Pazar, Kasım 07, 2010

GÖZE BATAN, GÖRÜLMEYENLER...

Yedi Düvel adlı Haçlı tarafından "Hasta Adam" îlân edilip sonra paramparça edilerek paylaşılmak istenen Osmanlı Devleti molozlarından, yeni bir Türk Devleti çıkarmayı başaran, nerdeyse Hz. İbrahim'in Allah(c.c.)'ın yardımıyla ölü kuşu canlandırması mûcizesi ile eş değerde bir işi başaran Atatürk ve mesai arkadaşlarına dil uzatmak gibi bir nankörlük varken;
Kırk bin insanımızın canına, trilyonlarımızın yok olmasına; yapılan okulları, sağlık ocaklarını, köprüleri, yolları yakıp yıkmasına; şehirleri yangın yerine çevirmesine, ülkemizi dünya uyuşturucu trafiğinin yol geçen hanı etmesine; halka parka çıkmayı yasaklamasına, her sene kış gelince durup baharda yeniden terörist eylemlere başlamasına, doğu-güneydoğu illerimizin bazılarında sıkıyönetimini ilan etmiş olmasına rağmen; terörist başı İmralı mahkûmu alçağın, "eylemsizlik kararı"na uymayarak bombalı saldırı yapan PKK'lının demokratlığı(!)nı savunmak dururken;
"Demokrasi, gereken durakta inilecek bir tramvaydır." deyip demokrasi sâyesinde bütün demokratik hakları kullanarak demokrasi kurucularına saldıran mürâilere, dün söyledikleri ile bugün yaptıkları hiç uymayan siyâsilerin yalanlarına kılıf ayarlamak dururken;
Av köpeği misali tüfeklinin yanında patilerinden birini kaldırıp kuyruğunu dikerek, tüfeğin doğrultulduğu yere bakmak dururken;
Haçlı'ya, ABD'ye, AB'ye, özellikle de bizim BOP Eş Başkanı'mıza dolayısıyla AKP'ye vuvuzelalık etmek varken; gerçek haberlerle ilgilenmek olabilir mi?
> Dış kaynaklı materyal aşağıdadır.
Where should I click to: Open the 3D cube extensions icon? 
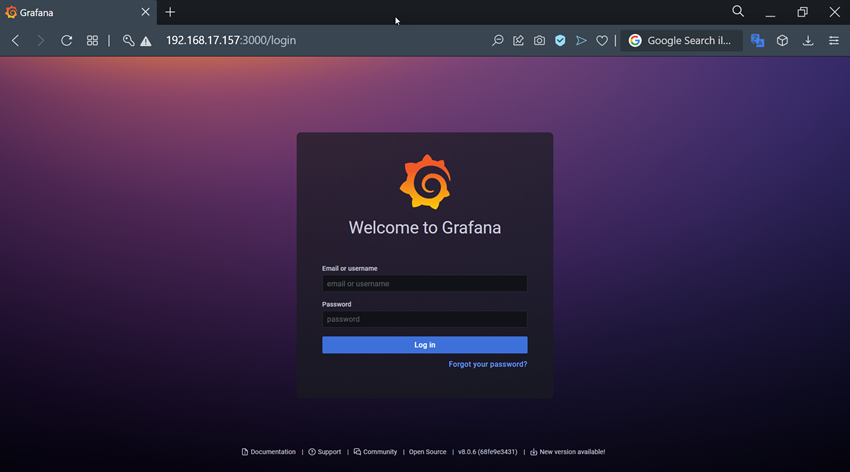[x=783, y=41]
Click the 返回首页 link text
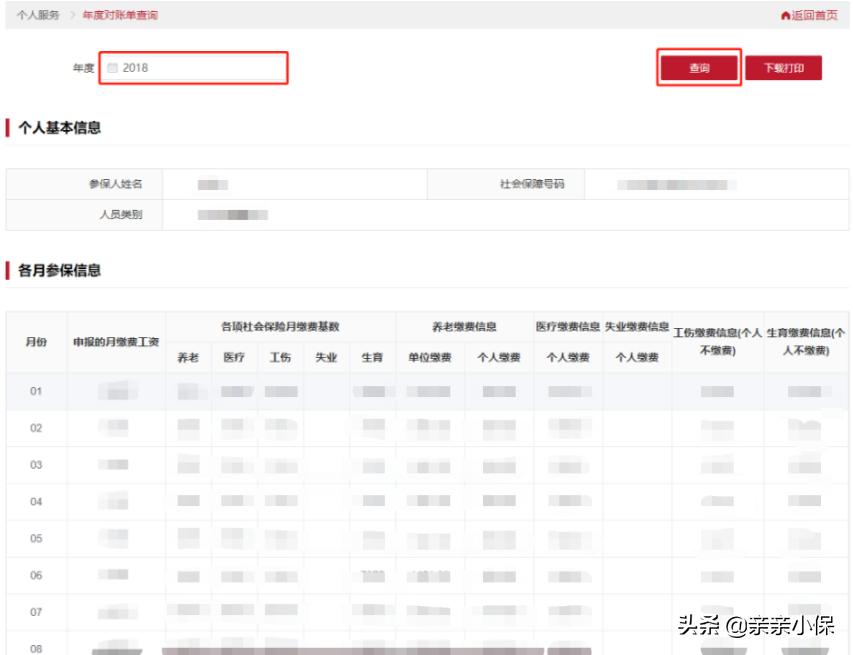The width and height of the screenshot is (853, 655). point(814,16)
Antalya'da iki sene önce bir otobüsün çarpıp kaçtığı, şimdi on yedi yaşında olan, iki yıldır devlet desteği ile dört çocuklu merhâmetli bir Türk Annesi'nin müşfik kollarında sadece "Anne" ve "Allah" kelimelerine tepki veren çocukla ilgilenmek olabilir mi? "Burada bir çocuk anne diye yalvarıyor, uzakta bir annenin yüreği ’yavrum’ diye inliyor, yavrusunu arıyor ne olur annesi çıksın gelsin." diye kameralara ağlayarak yalvaran, müşfik Türk Annesi Gülsün Kabadayı'nın feryâdına destek vererek zaman kaybetmek olabilir mi?
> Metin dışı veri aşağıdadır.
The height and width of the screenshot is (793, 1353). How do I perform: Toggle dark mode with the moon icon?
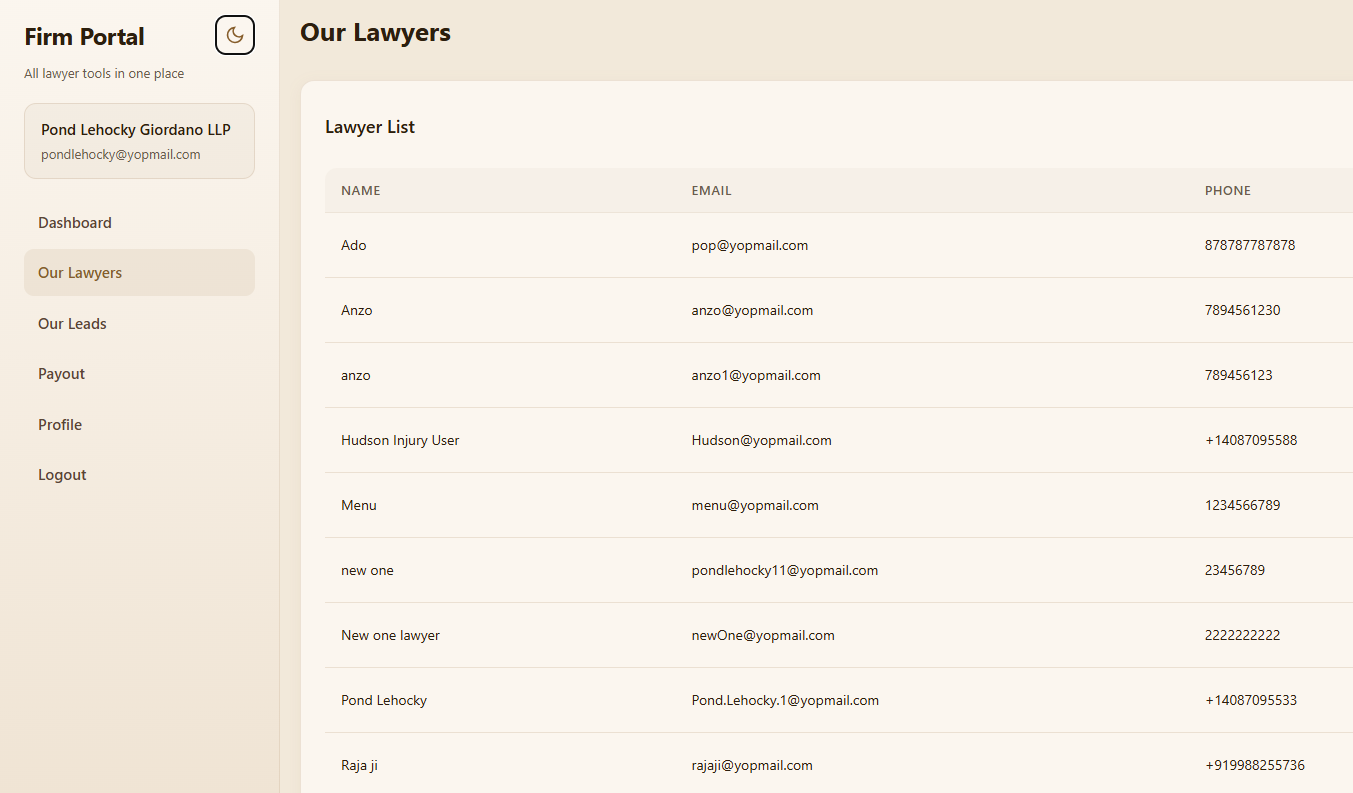click(234, 34)
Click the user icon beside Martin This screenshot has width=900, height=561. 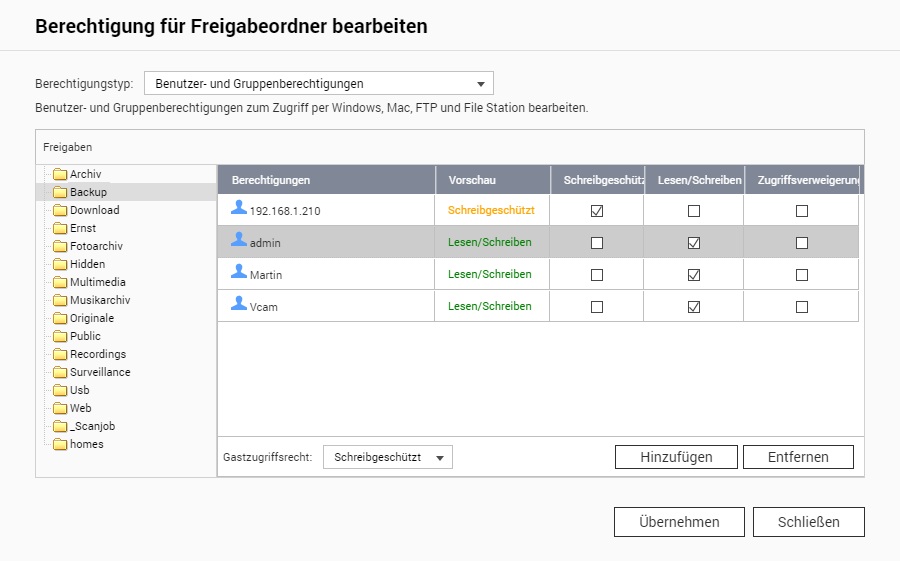click(239, 272)
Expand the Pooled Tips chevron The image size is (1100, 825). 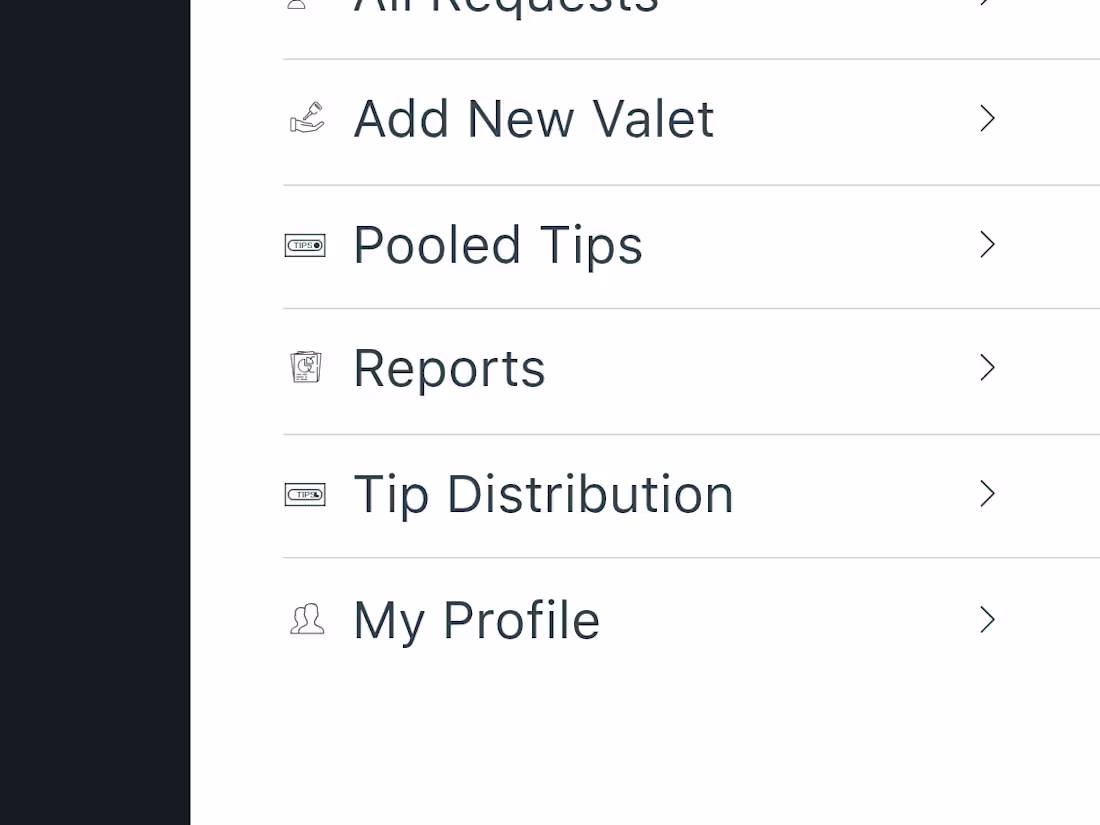(986, 245)
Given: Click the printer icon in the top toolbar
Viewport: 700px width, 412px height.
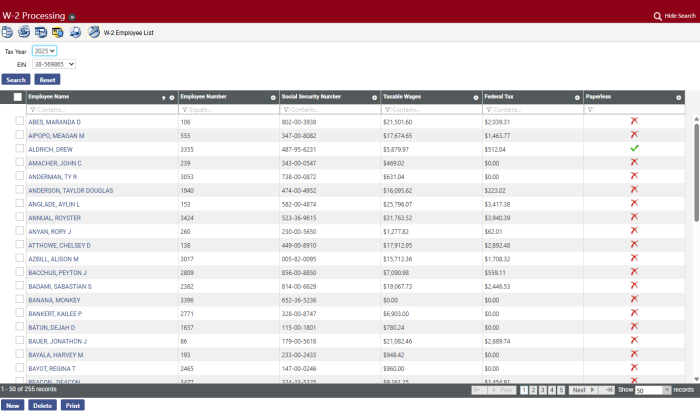Looking at the screenshot, I should click(x=75, y=33).
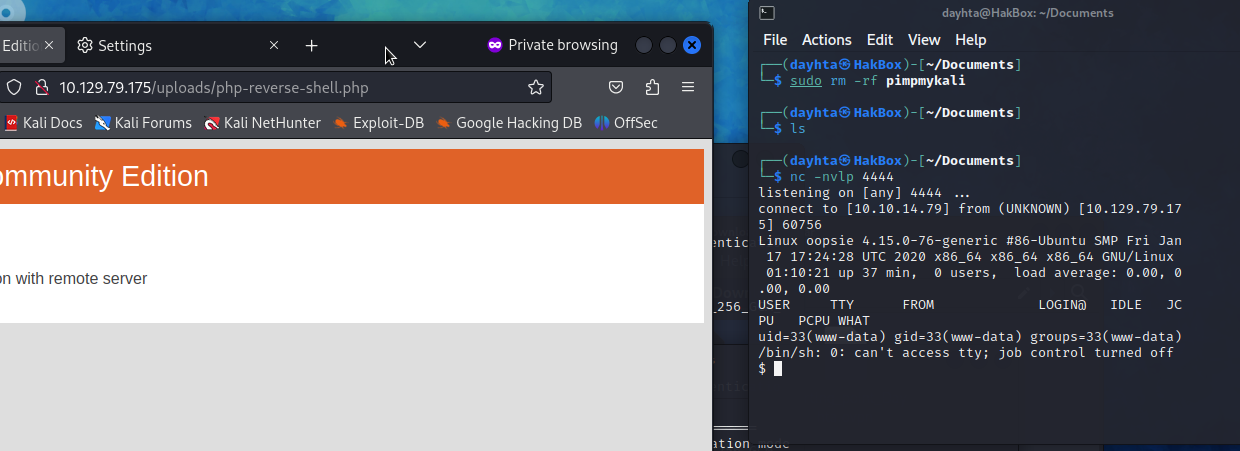Open the Google Hacking DB bookmark

[x=509, y=123]
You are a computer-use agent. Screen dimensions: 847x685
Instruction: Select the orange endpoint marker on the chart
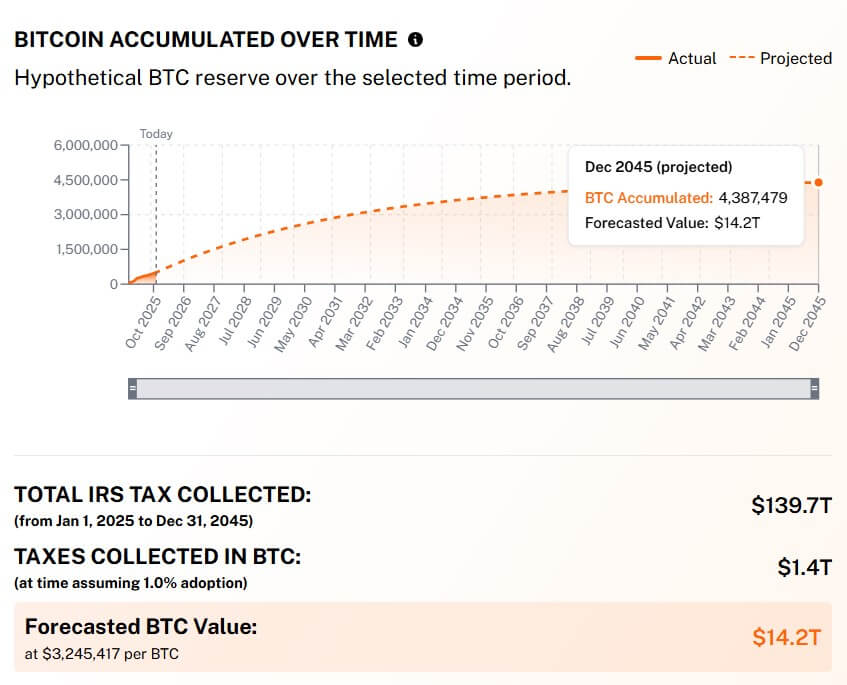(x=819, y=183)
Rize'de insan oğlu insan bir fotoğraf sanatçısının; bulduğu yaralı ceylan yavrusunu, iyileştirmek için verdiği aylar süren emeğini, biberonla besleyerek büyüttüğü ve doğal ortamına bıraktığını, serbest olduğu için doğada zıplayıp koşan acıktığında alıştığı eve dönen vahşi hayvandaki sadâkati; elbebek-gül bebek beslenen bu yavru ceylanı, erkekliğini ispat için kurşunlayan avcı adındaki insanlık yüz karasını haber etmek, yazmak olabilir mi?
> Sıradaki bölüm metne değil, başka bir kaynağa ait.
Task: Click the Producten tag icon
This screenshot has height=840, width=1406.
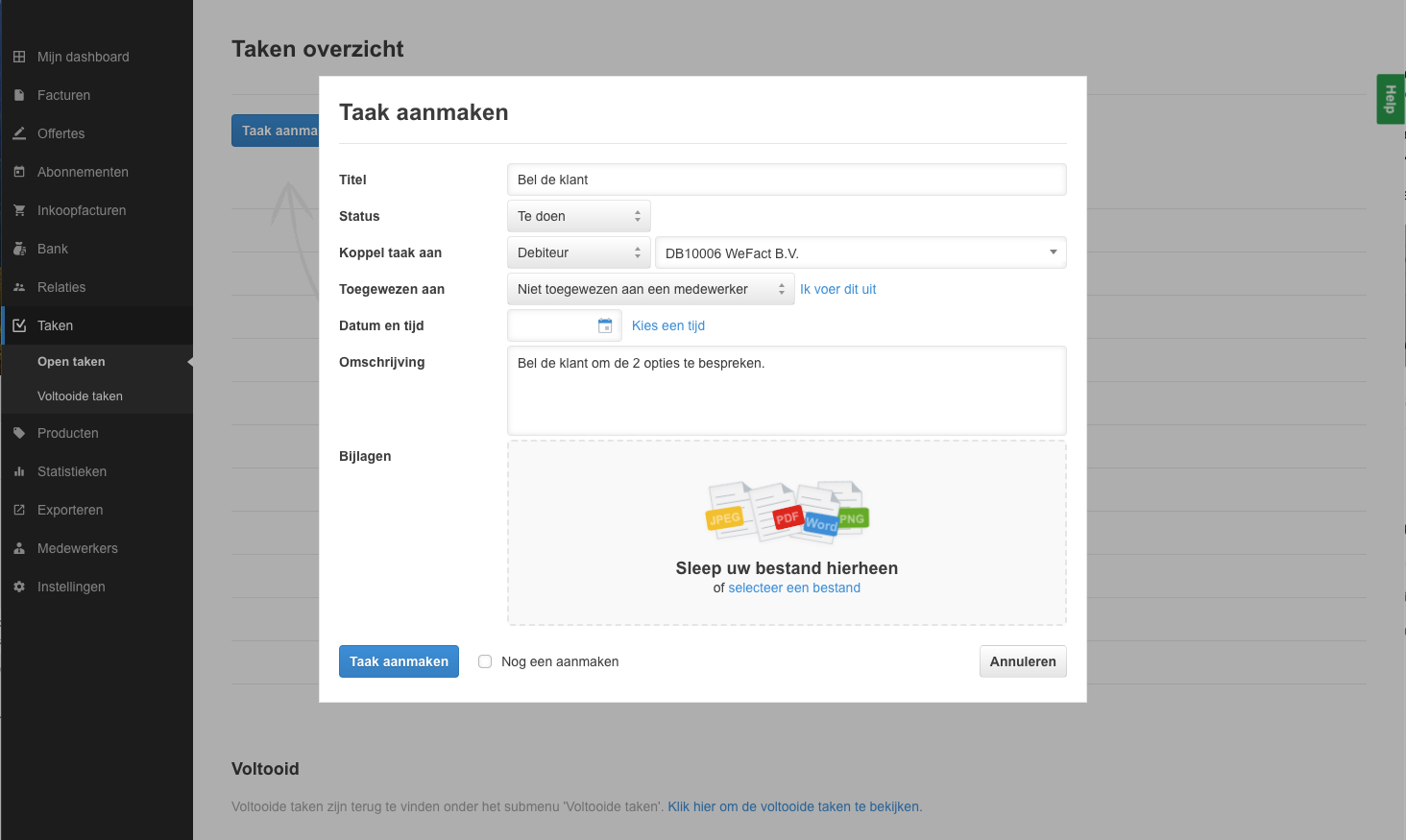Action: (19, 433)
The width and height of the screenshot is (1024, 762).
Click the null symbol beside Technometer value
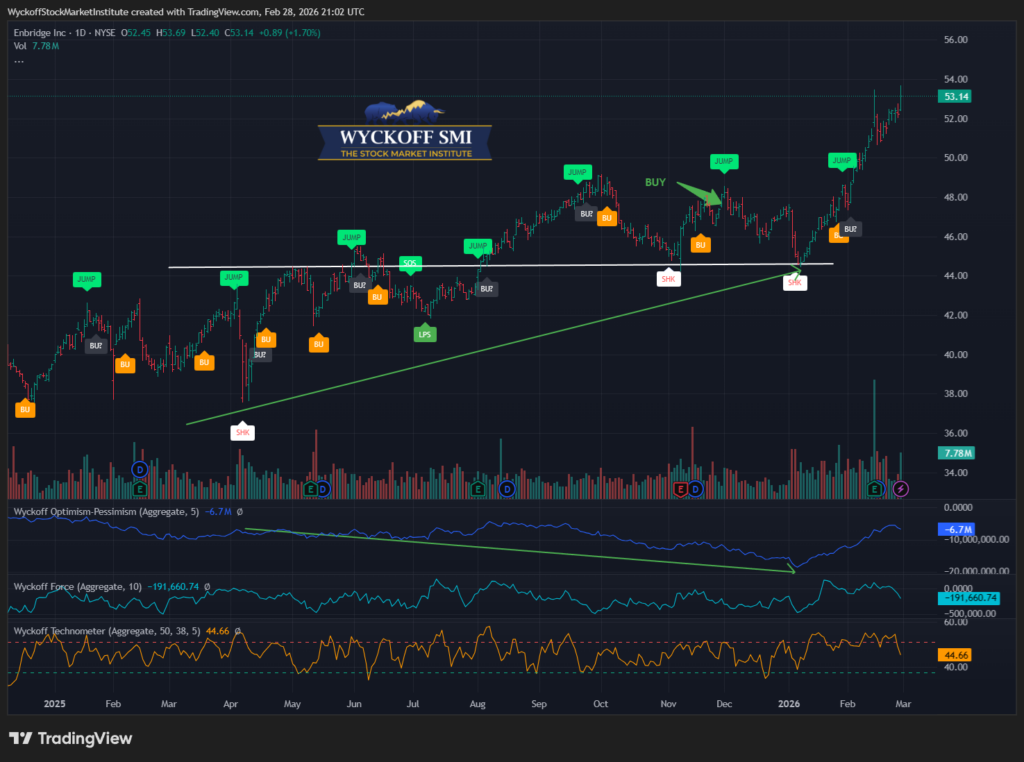[x=239, y=632]
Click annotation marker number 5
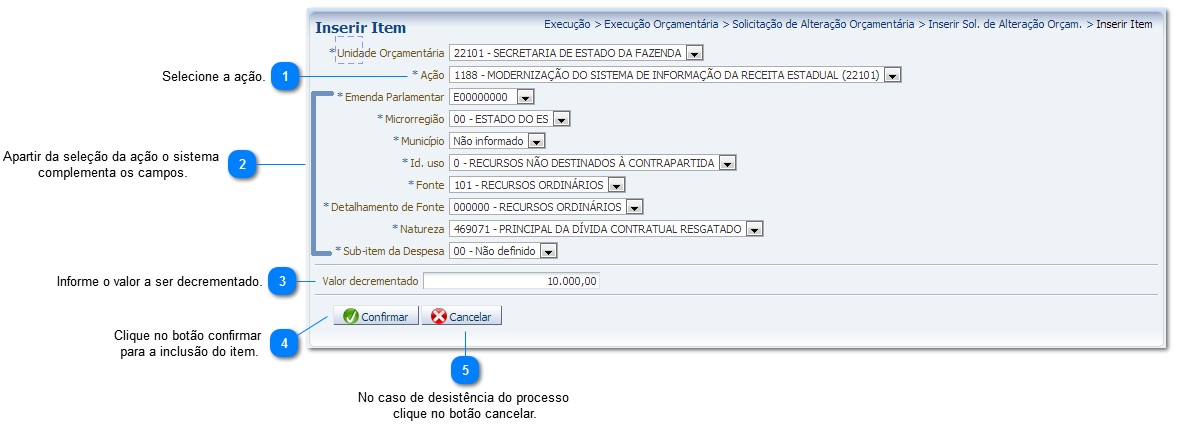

Dolara-euroya feda edilen değerlerimizi, dolarla-euroyla doldurulan ve rengârenk yazan dolma kalemler'i, "Tevhîdde birliğimiz var. Muhammedün Resulullah demesek te olur!" diyerek dînimizi deforme eden "diyalogcular"ı, İstiklâl Mahkemelerinde yargılanarak vatana ihânetten suçlu bulunup îdam edilmişlerin torunlarının, Cumhûriyet ve Atatürk'le hesaplaşma demokratlık(!)larını, yüz karası PKK'lıların câniliklerini bile örtecek kadar demokratlık(!)larını savunarak dolar-euro kazanmak varken böyle gerçekten haber edilmesi gereken olayları yazarak boşa zaman harcanabilir mi?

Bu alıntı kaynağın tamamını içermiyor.